Most children, especially adolescents, thrive in structured and predictable situations. Rules offer explanations about which behaviours are appropriate and what is expected of us. They also define boundaries, without which the world would feel chaotic and unsafe. In addition, rules take the emotion out of the equation and tell us what is expected.

According to Severe, 2004 there are three factors to consider when developing expectations or rules. Expectations must:

  1. Specific
  2. Reasonable
  3. Enforceable

Structure helps create a sense of relational and physical security. In the same way, the residential space needs structure – not just the building features, although they definitely help – but reliable routines and realistic rules and boundaries, in order for it to be a holding and healing place.

Support

Support functions to make a child or young person feel better and to enhance their self-esteem. Support can be given by accommodating to the child or young person’s limitations (e.g., acknowledging their developmental age rather than their chronological age). Support starts with a recognition of the child or young person’s pain-based behaviours. Support is most obvious when it consists of praise or reassurance.

Involvement

Involvement evolves from the structured interpersonal interactions with residential staff and other young people in the ITC house. Involvement strengthens tolerance for interpersonal relationships and helps to identify and modify individual relational challenges that the child or young person exhibits. Examples include: development of shared goals and collaboration case and therapeutic planning processes. All group activities make involvement a central process, especially during which a discussion of the group member’s way of relating to one another. 

Validation

Many skills go into building safe relationships. One of those skills is the ability to validate others—to respond to the emotional experience of the child or young person with acceptance and understanding even if you don’t share their views. Validation is the ability to emotional track the child or young person which allows them to feel supported, accepted, and recognised, this process of validation in no way requires the staff member to agree what is being said by the child or young person. The process of validation creates a sense of safety.

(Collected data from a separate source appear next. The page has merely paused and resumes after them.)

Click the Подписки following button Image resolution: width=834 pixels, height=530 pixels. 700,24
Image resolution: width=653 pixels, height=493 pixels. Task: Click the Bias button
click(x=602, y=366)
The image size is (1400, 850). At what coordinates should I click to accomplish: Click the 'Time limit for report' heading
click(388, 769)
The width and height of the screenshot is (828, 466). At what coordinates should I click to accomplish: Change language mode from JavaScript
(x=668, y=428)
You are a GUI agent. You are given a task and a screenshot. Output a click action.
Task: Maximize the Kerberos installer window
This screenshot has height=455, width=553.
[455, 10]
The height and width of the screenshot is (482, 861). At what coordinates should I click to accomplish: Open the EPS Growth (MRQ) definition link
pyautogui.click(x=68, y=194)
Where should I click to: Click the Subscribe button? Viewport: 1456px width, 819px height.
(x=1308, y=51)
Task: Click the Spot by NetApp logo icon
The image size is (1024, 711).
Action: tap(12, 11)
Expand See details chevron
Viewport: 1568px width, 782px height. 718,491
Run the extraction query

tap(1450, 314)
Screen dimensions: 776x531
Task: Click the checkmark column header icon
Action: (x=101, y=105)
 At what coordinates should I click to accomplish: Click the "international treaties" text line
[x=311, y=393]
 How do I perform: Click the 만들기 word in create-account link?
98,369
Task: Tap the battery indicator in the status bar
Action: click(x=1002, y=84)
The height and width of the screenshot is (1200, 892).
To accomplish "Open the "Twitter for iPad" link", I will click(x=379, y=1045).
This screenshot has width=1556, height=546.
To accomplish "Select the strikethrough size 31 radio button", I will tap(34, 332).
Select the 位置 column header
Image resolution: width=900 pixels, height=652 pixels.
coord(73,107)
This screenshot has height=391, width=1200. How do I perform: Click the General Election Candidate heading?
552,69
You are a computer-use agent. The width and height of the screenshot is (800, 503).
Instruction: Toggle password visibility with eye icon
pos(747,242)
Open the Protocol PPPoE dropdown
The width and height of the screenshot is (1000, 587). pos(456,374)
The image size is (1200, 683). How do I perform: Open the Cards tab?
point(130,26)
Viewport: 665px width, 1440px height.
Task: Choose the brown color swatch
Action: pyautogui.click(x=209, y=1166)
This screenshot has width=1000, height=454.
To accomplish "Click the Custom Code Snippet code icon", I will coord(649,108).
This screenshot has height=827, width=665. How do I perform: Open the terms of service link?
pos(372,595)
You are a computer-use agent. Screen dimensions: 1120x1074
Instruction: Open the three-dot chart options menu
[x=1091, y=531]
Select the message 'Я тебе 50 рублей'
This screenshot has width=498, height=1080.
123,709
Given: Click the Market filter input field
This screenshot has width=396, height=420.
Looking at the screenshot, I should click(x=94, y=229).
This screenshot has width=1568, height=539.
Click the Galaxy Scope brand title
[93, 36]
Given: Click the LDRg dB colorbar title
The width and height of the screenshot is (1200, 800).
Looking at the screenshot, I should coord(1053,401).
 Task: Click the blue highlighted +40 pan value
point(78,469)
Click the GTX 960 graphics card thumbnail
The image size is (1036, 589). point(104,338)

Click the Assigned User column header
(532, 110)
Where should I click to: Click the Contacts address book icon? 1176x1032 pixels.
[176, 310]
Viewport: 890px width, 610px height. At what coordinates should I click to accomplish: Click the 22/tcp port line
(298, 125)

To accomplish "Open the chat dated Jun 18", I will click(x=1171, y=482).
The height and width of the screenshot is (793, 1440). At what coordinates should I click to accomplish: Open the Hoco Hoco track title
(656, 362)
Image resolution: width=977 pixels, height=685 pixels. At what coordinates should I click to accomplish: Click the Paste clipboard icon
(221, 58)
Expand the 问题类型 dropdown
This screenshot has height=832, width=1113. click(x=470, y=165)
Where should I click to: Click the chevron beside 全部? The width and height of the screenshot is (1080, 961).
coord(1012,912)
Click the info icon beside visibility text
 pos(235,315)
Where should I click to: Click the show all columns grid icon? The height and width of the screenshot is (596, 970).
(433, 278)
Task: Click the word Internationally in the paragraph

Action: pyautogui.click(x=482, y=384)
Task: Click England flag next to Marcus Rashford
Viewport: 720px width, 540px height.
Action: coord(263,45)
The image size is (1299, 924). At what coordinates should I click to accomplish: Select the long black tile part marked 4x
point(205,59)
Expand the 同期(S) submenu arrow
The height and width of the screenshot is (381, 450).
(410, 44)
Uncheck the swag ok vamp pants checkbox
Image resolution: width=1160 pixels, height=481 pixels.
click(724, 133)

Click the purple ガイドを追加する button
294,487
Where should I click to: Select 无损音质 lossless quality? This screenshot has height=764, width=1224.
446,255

Establish and build internal safety

Finally, having not learned in their earliest relationships how to self-soothe or manage their internal world; the children and young people in the ITC system need to develop the skills necessary to reassure themselves that the storm is not so frightening, that the worst-case scenario is not so terrible and that they have done the best regardless of the outcome.

To do this we must help them to develop emotional regulation, relaxation, communication and relationship skills (including facing conflict), practicing healthy boundaries, increasing physiological awareness, self-compassion and practicing self-care. 

Conclusion

As we know feeling unsafe is deeply troubling, yet so many of the children and young people in the OOHC system live with being in that state most of the time, so much so that it feels normal to them.

The first and most fundamental goal of the ITC system is to create an environment (both a physical and relational space) that reduces anxiety and enables children and young people to feel emotionally and physically safe, especially when in crisis. So, they are able to face and work through their difficulties and engage in their healing journey.

All this means growing our staff, knowledge, skills, and tools for helping children and young people achieve an internal and external feeling of safety.

Noel MacNamara
Senior Advisor, Centre for Excellence in Therapeutic Care

 

References 

Centres for Disease Control and Prevention (2014). The Adverse Childhood Experience (ACE) Study.

John G. Gunderson (1978) Defining the Therapeutic Processes in Psychiatric Milieus, Psychiatry, 41:4, 327-335.